While some people believe that factories of the future will be completely wireless Stewart is hesitant to go that far. “Wireless is going to become a bigger part, but certainly in the first five years, they will coexist”.
Security drivers for private 5G adoption
For 5G to go private, several security factors need to be considered.
1Preventing network vulnerabilities to cyber-attacks
New secure 5G telecommunication hardware combined with software algorithms offer a higher level of data security than existing telecommunication infrastructure and software solutions.
Instead of allocating an equal distribution of network to each device, network slicing allows network bandwidth to be distributed based on priority. It allows vendors and customers into a network platform, but only provides discrete information relevant to each use case. Network slicing allows networks to be optimized to enhance connectivity and security in a single step.

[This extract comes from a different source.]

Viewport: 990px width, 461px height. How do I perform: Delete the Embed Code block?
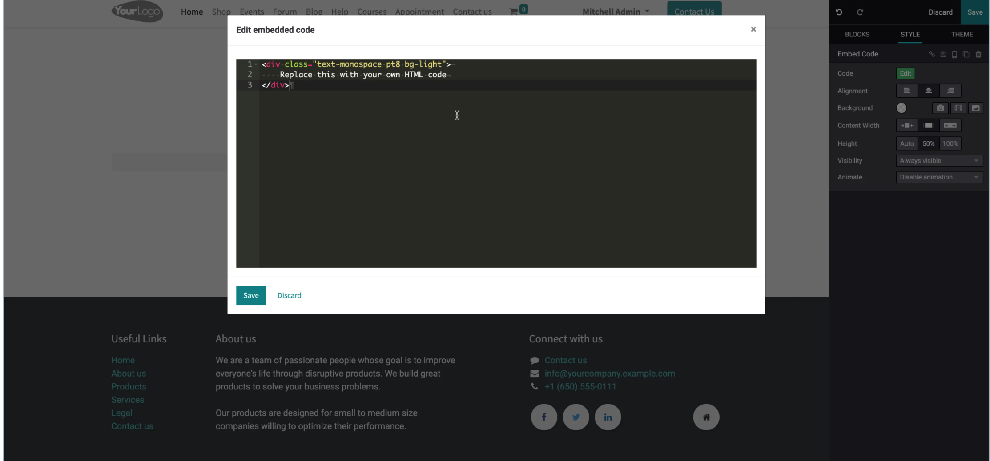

3Private 5G networks to support environments with high connection density
Hospitals may attach sensors to medical equipment and medication inventories for asset management. Data collected from the movement of equipment and medication (i.e when it was used, how often) can be analyzed by AI, and provide insights to improve hospital efficiency and optimization. In the near future, the movement of goods and equipment will rely on secure, private 5G networks that manage environments with high connection density like hospitals, factories, and other facilities.
Dedicated enterprise spectrum
Some markets are allocating dedicated, licensed spectrum to enterprises for private networks. For governments, opening a 5G spectrum to enterprise promotes industrial growth in specific geographical areas, and spectrum access to promote competition. Conversely, companies can build a private network infrastructure to manage their own data security to avoid industrial espionage without relying on network operators.

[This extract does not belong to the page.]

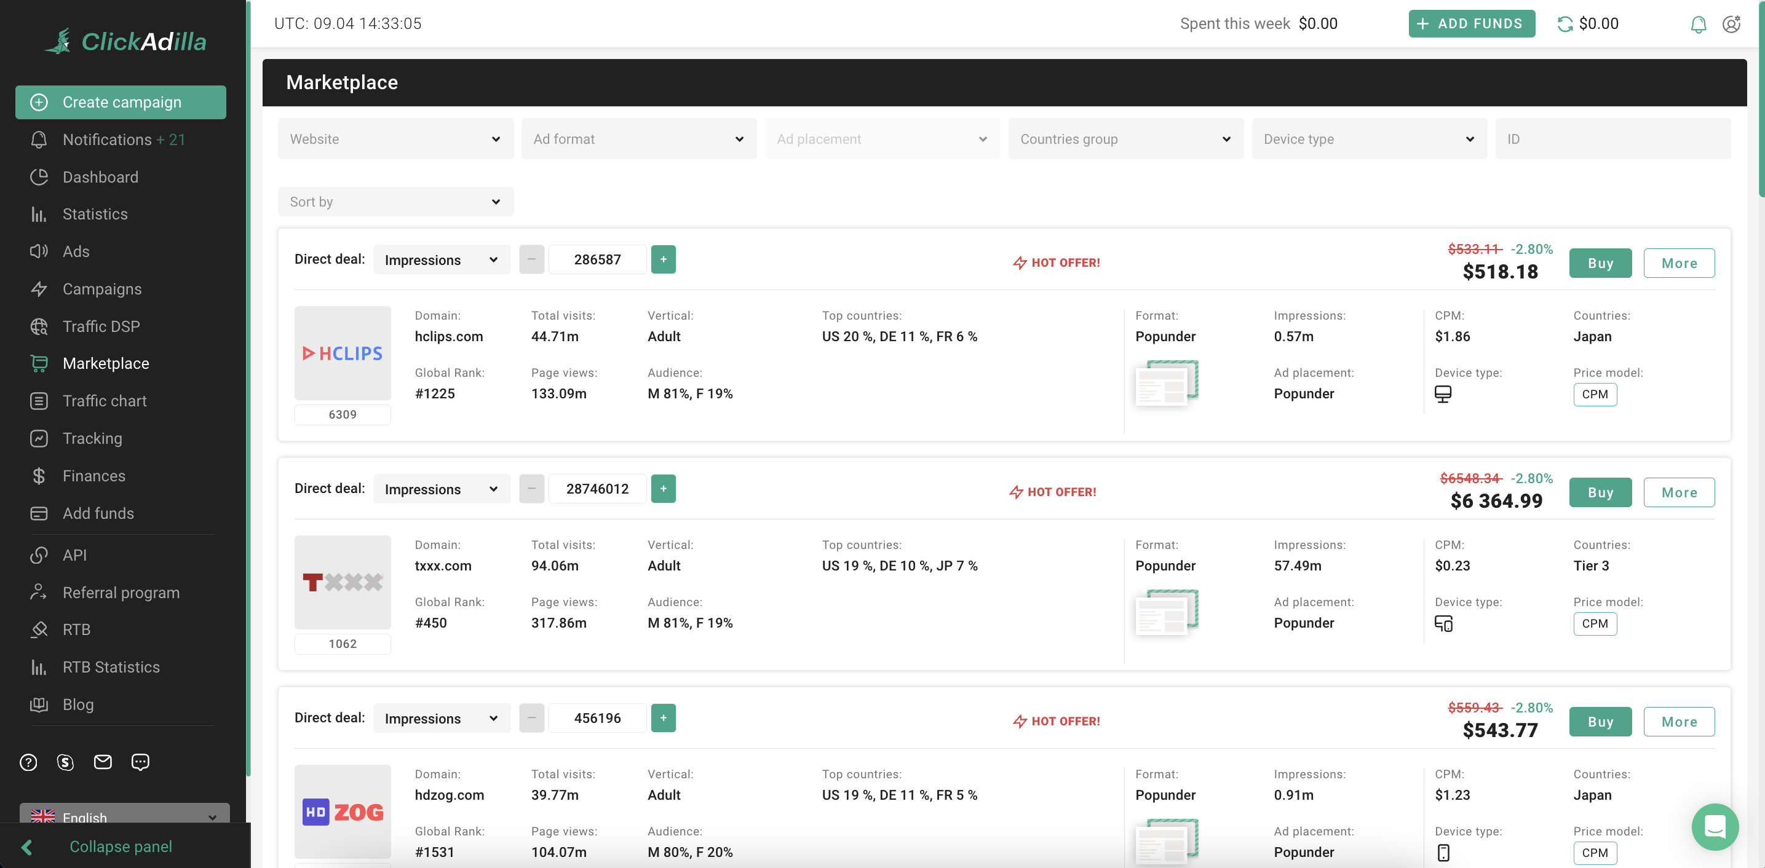Viewport: 1765px width, 868px height.
Task: Toggle the CPM price model on hdzog.com row
Action: click(1595, 853)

In March 2019, German regulator, Bundesnetzagentur, announced it would assign local 5G licenses to meet the need of industrial, and SMB sized businesses. Instead of a wireless auction, the spectrum is assigned upon request. Industrial automation, agriculture, and forestry are just some of their industries the regulator believes could benefit from 5G.
In other instances, governments are working directly with 5G vendors to roll out private 5G nationwide. In December 2019, Japan and Nokia announced a strategic partnership ecosystem to bring private 5G to industrial and government customers. Powered by Nokia’s 5G technologies and solutions, this government partnership gives enterprise customers in Japan private, secure, and reliable 5G connectivity.
John Harrington, Head of Nokia Japan, said “Nokia Japan is strategically establishing a partnership ecosystem with companies. Our aim is to better serve the increasing needs for local 5G/private wireless LTE in Japan.” As Japan opens 5G spectrum availability, Harrington believes that “Nokia is bringing forth a unique combination of technology, service, and partnerships to help its customers.”
Dedicated enterprise spectrum for private 5G networks benefits large industrial IoT companies by giving them security, predictability, and control over their network performance.
Private 5G to power Industry 4.0
Deloitte predicts that private 5G will be the most disruptive mobile technology since 3G. Private 5G networks are likely to spawn the Fourth Industrial Revolution in manufacturing processes. Those companies that invest and plan for private 5G networks, will operate with extreme flexibility and create agile, real-time ecosystems for suppliers, customers and asset management.
No matter the industry or company, the data speeds inherent in private 5G networks open a floodgate for IoT possibilities and new revenue streams for carriers and enterprises. Reliable high-speed connectivity, low latency, and power efficiency in private 5G networks ushers the promises of Industry 4.0 and future IoT-driven technologies.